======== RECORDS FOR THE TASK
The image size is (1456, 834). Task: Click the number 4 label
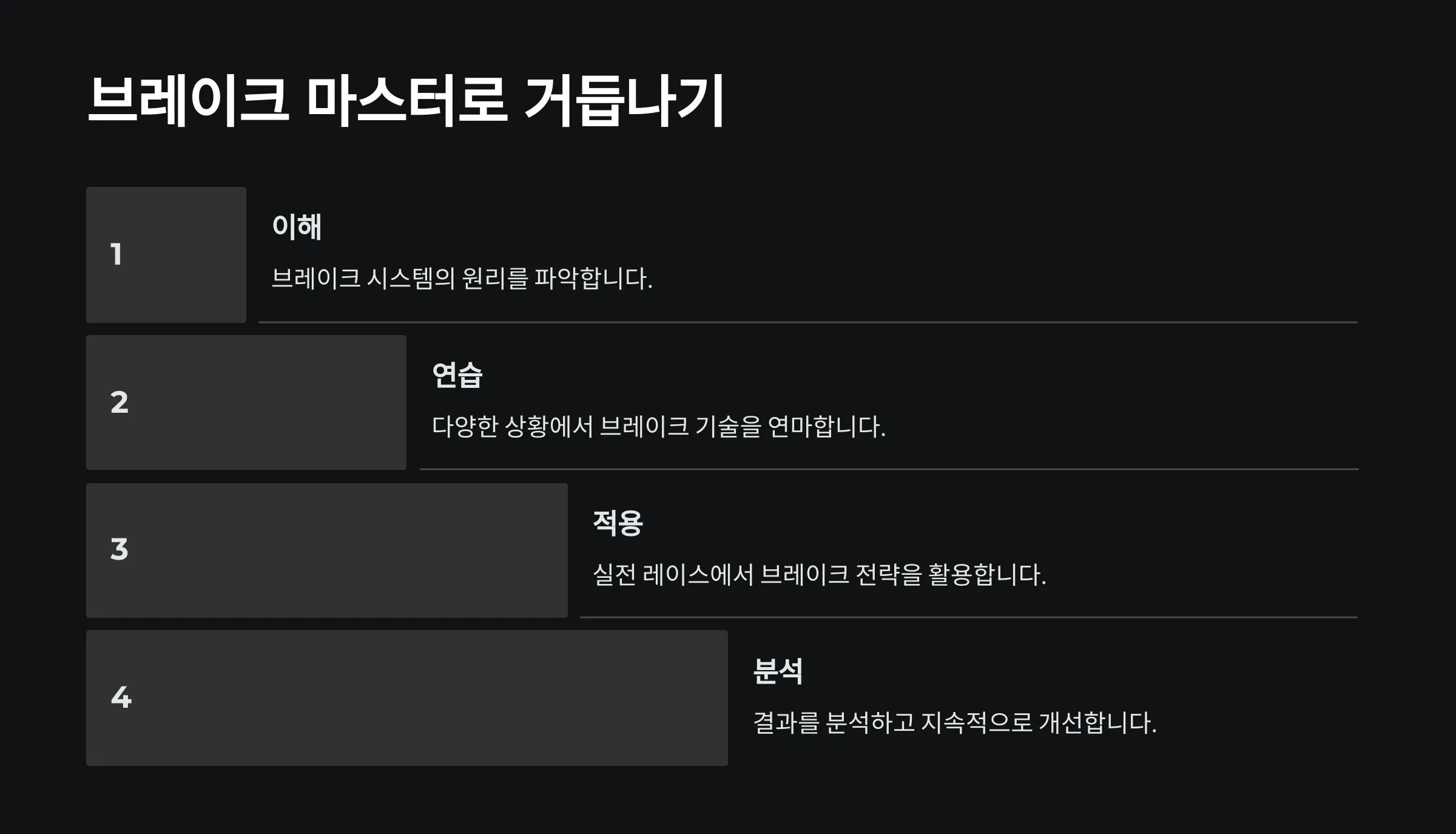click(x=121, y=697)
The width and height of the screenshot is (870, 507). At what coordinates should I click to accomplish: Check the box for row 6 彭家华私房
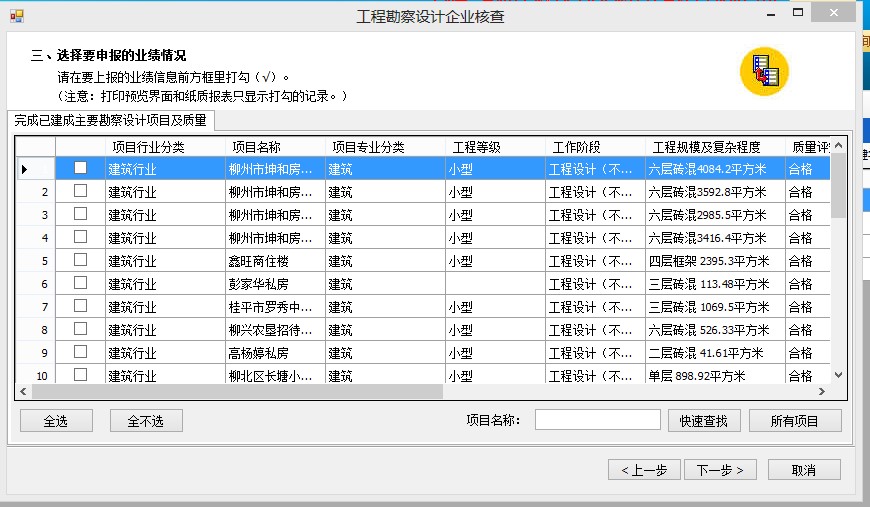point(80,283)
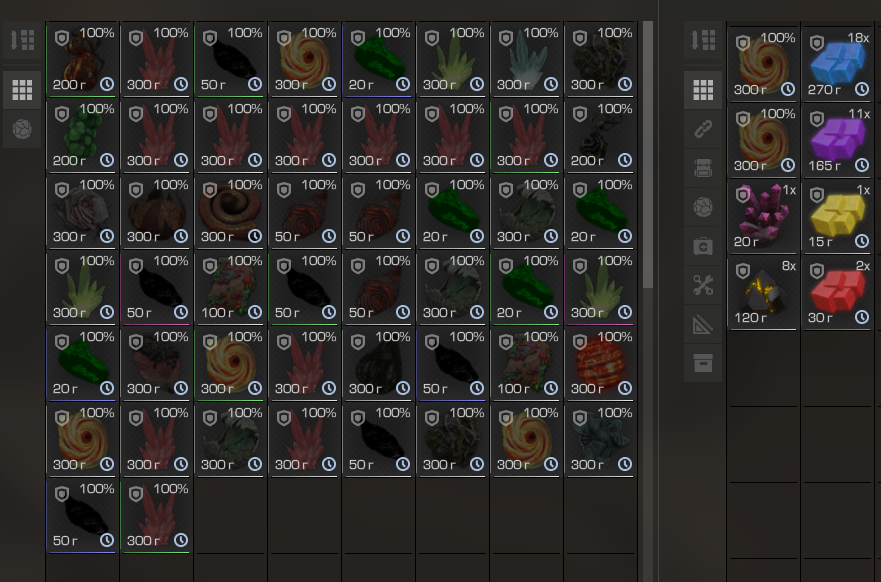Click clock icon on black-gold rock 120г item
This screenshot has width=881, height=582.
click(x=788, y=317)
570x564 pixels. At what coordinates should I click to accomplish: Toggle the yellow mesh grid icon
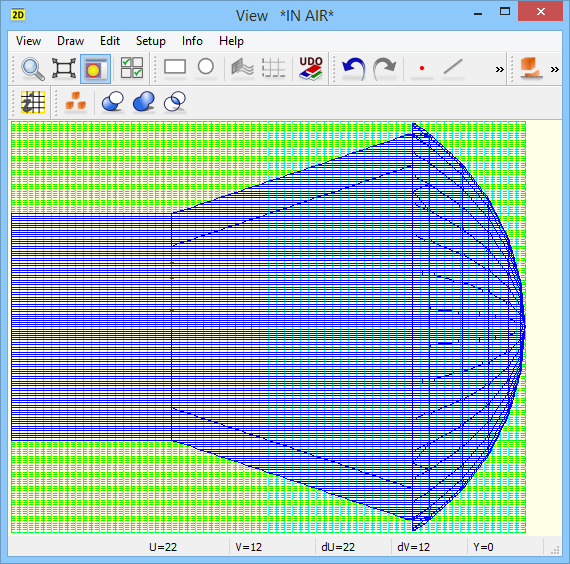click(x=33, y=102)
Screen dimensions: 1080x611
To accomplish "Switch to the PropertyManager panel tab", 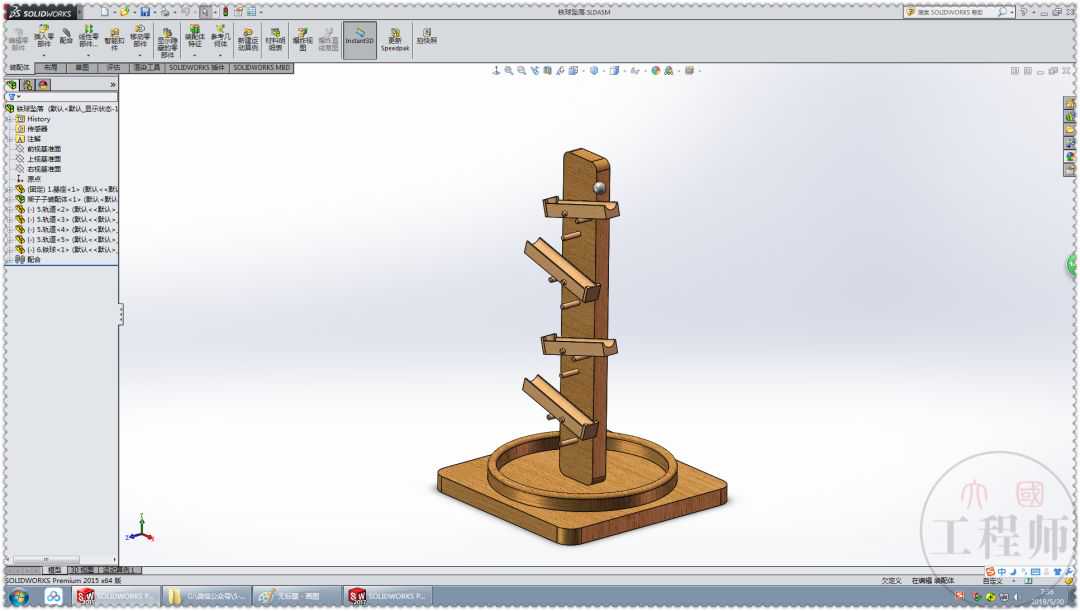I will click(x=27, y=85).
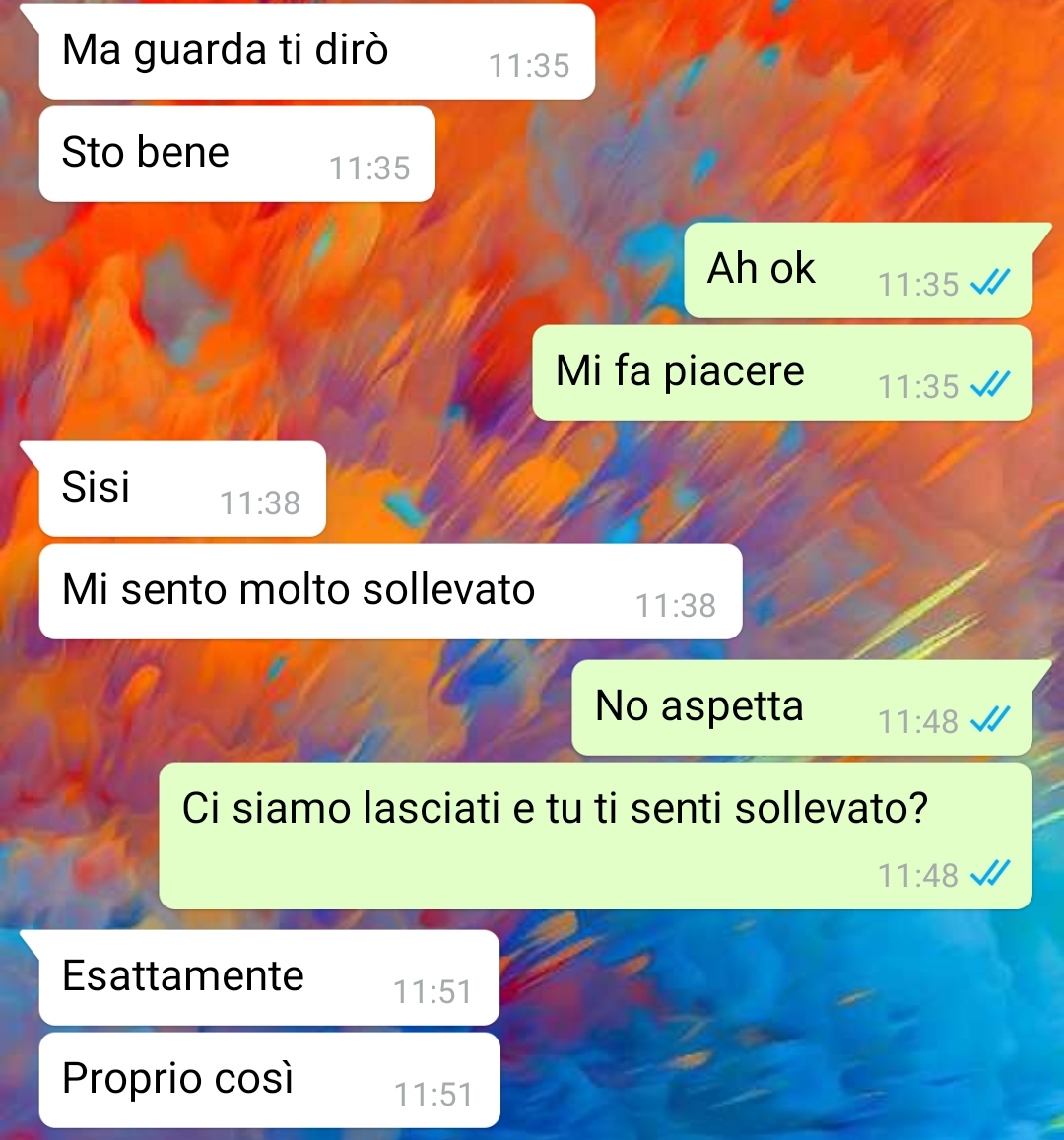Tap the 'No aspetta' sent message
The image size is (1064, 1140).
click(x=802, y=708)
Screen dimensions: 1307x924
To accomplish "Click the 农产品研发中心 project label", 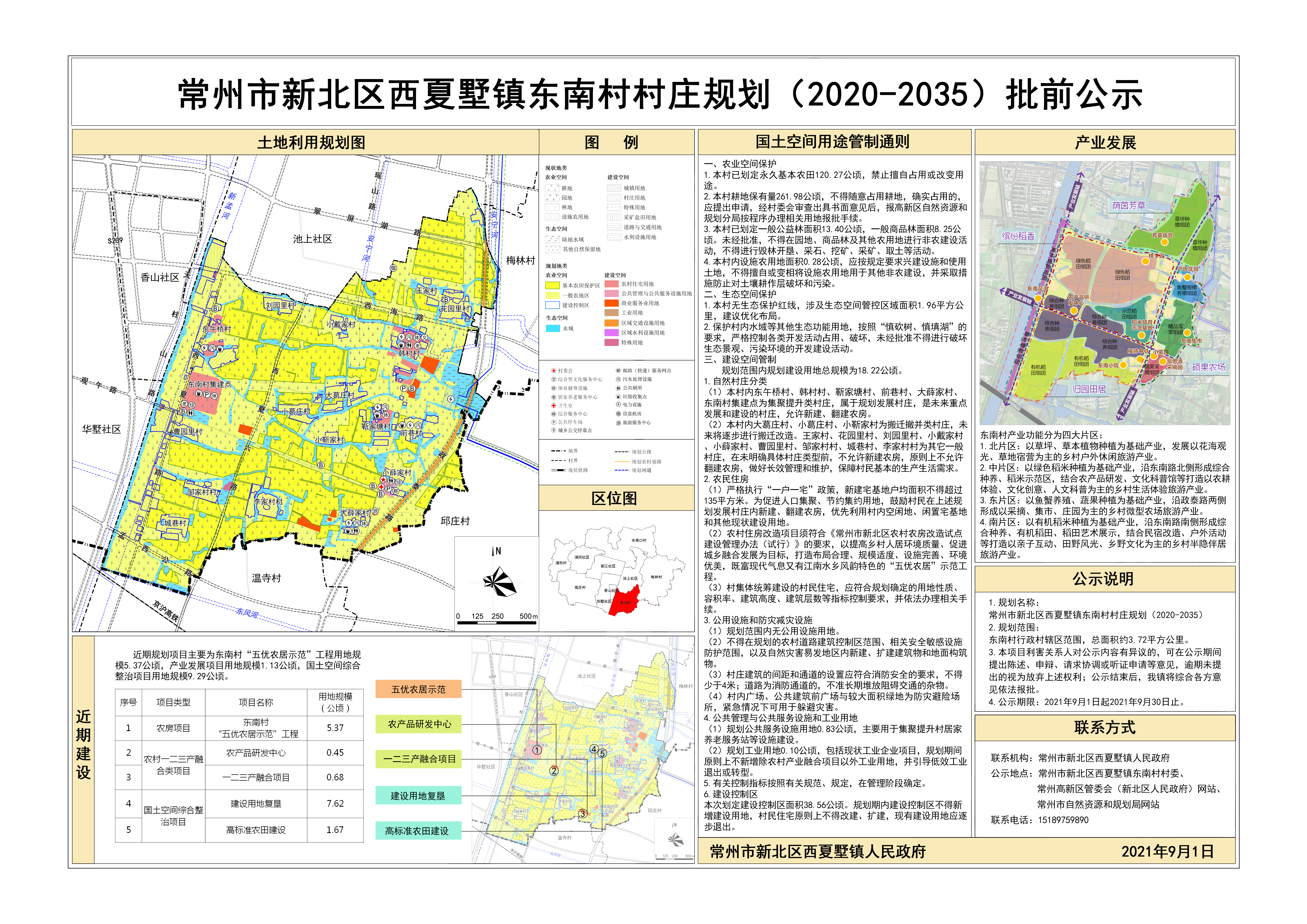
================
EXERCISE DIRECTIONS
Pictures in the material above should be skipped; print exactly the lines from the one with "The width and" through the one with "Screen dimensions: 1080x611".

WRITTEN ANSWER
The width and height of the screenshot is (870, 507). At what coordinates should I click to accomplish: Check the box for row 6 彭家华私房
point(80,283)
Click clock icon on black-gold rock 120г item
This screenshot has width=881, height=582.
click(x=788, y=317)
570x564 pixels. At what coordinates should I click to accomplish: Toggle the yellow mesh grid icon
click(x=33, y=102)
Screen dimensions: 1080x611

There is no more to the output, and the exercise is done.